## [Description of the task]
Swap each "screenshot" in the material below for "capture", and give back every line with nothing else changed.

(Records from a data source)
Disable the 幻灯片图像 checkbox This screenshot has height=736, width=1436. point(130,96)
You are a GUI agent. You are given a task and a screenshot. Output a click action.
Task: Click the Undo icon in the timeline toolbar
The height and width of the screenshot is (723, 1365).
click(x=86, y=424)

## [Worked solution]
Disable the 幻灯片图像 checkbox This capture has height=736, width=1436. point(130,96)
You are a GUI agent. You are given a task and a capture. Output a click action.
Task: Click the Undo icon in the timeline toolbar
The height and width of the capture is (723, 1365).
click(x=86, y=424)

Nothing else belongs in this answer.